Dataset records
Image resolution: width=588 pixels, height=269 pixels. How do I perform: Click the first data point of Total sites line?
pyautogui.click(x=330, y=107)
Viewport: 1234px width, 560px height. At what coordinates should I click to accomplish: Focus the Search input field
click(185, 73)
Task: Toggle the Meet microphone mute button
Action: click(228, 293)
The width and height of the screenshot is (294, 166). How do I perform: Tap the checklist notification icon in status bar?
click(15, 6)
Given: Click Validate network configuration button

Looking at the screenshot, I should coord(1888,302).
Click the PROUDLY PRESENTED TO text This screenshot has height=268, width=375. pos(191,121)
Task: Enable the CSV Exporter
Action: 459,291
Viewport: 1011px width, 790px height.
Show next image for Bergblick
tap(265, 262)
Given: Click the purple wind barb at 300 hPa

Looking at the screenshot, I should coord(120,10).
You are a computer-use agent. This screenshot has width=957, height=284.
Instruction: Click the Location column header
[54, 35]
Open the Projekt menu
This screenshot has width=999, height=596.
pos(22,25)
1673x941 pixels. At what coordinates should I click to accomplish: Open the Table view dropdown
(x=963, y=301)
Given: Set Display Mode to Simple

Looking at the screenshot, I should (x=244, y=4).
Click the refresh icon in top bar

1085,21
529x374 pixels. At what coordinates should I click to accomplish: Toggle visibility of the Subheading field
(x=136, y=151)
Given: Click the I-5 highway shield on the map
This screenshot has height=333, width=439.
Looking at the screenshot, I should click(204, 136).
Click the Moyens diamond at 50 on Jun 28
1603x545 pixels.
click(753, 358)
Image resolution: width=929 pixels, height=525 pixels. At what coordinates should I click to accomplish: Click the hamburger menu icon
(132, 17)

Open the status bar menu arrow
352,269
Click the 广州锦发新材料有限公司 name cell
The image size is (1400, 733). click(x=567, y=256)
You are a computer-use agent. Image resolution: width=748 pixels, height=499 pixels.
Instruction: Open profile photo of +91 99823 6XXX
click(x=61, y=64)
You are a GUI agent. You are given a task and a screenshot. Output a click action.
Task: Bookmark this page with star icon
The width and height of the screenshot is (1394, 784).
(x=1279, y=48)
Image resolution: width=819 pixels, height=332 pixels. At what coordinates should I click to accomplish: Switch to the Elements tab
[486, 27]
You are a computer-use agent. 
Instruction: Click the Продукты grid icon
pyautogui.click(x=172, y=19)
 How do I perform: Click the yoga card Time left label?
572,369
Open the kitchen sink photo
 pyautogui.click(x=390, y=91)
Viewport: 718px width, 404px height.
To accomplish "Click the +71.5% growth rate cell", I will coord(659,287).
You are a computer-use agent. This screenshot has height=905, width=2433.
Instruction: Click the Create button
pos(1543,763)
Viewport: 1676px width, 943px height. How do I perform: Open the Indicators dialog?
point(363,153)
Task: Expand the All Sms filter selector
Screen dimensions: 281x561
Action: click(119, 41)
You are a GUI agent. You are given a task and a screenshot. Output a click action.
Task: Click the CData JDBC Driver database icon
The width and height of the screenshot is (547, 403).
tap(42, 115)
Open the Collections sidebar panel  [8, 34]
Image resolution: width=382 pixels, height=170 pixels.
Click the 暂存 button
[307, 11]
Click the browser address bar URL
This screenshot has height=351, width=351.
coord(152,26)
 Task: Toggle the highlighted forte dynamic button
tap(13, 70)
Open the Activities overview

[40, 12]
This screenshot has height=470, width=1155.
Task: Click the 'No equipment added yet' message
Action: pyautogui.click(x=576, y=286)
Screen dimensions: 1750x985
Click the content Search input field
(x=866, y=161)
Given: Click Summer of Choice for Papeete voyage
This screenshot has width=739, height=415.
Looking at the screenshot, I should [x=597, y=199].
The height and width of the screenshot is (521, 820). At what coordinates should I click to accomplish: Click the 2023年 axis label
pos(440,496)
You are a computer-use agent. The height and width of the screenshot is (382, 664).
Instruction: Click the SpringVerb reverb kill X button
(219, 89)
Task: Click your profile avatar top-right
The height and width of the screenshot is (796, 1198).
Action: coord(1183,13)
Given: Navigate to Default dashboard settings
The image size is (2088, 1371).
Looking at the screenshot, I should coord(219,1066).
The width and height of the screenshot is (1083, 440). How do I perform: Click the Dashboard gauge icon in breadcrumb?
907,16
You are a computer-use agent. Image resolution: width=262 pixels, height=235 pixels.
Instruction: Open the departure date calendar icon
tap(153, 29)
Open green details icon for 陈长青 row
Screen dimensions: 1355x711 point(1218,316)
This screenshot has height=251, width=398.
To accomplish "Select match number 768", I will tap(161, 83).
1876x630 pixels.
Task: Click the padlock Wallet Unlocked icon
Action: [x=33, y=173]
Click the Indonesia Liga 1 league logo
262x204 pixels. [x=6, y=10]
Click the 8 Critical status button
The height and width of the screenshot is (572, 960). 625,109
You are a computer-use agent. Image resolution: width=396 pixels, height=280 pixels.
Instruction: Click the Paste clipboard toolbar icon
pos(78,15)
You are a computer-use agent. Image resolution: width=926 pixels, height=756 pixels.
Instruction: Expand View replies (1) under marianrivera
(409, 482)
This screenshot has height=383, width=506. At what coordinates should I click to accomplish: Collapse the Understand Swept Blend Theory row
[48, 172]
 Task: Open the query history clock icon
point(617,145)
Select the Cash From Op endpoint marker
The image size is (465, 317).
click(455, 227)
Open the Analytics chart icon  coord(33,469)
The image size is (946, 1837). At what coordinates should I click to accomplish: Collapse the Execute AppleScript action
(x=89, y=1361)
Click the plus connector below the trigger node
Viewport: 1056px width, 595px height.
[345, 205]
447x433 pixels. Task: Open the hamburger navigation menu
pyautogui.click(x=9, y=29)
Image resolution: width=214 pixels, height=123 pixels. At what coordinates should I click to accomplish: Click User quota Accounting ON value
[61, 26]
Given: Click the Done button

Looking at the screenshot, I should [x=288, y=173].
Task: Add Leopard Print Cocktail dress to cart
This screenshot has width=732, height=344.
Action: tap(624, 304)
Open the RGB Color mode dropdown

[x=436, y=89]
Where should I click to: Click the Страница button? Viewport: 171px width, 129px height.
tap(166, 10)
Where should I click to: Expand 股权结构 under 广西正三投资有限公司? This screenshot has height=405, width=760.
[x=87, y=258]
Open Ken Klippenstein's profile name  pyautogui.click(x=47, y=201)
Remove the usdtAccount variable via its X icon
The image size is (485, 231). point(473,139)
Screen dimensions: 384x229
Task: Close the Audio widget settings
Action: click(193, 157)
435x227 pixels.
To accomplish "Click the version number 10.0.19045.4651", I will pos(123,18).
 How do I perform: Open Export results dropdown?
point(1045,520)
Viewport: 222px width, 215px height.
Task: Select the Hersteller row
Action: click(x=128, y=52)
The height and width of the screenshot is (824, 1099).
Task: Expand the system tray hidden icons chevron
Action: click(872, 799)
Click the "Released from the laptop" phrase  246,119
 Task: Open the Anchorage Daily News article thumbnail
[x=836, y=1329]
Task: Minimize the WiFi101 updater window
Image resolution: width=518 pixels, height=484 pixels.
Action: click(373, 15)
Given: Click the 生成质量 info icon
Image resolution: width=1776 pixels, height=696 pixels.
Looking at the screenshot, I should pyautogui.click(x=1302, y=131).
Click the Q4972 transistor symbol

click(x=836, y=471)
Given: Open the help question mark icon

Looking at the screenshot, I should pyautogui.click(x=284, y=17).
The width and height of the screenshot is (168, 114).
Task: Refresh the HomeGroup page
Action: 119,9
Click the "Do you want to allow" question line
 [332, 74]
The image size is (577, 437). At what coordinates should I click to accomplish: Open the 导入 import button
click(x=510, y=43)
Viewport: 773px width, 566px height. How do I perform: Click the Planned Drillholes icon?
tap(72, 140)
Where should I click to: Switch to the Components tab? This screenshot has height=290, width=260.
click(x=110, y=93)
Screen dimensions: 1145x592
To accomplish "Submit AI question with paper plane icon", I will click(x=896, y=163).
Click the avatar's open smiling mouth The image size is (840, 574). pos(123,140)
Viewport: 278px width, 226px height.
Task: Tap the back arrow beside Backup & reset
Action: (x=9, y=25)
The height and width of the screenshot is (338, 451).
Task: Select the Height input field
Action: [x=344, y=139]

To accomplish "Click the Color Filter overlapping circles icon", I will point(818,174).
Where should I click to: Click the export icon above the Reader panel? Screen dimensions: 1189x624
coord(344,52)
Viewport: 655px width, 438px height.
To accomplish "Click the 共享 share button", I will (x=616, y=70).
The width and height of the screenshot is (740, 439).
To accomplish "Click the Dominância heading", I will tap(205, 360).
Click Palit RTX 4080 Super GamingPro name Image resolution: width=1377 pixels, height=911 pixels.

What you have to do: Copy the data above verbatim, starting at the line that contains "You are a computer-use agent. The" and ending after the line that contains "tap(153, 29)".

Result of the task:
You are a computer-use agent. The height and width of the screenshot is (382, 664).
Instruction: Click the SpringVerb reverb kill X button
(219, 89)
Task: Click your profile avatar top-right
The height and width of the screenshot is (796, 1198).
Action: coord(1183,13)
Given: Navigate to Default dashboard settings
The image size is (2088, 1371).
Looking at the screenshot, I should coord(219,1066).
The width and height of the screenshot is (1083, 440). How do I perform: Click the Dashboard gauge icon in breadcrumb?
907,16
You are a computer-use agent. Image resolution: width=262 pixels, height=235 pixels.
Instruction: Open the departure date calendar icon
tap(153, 29)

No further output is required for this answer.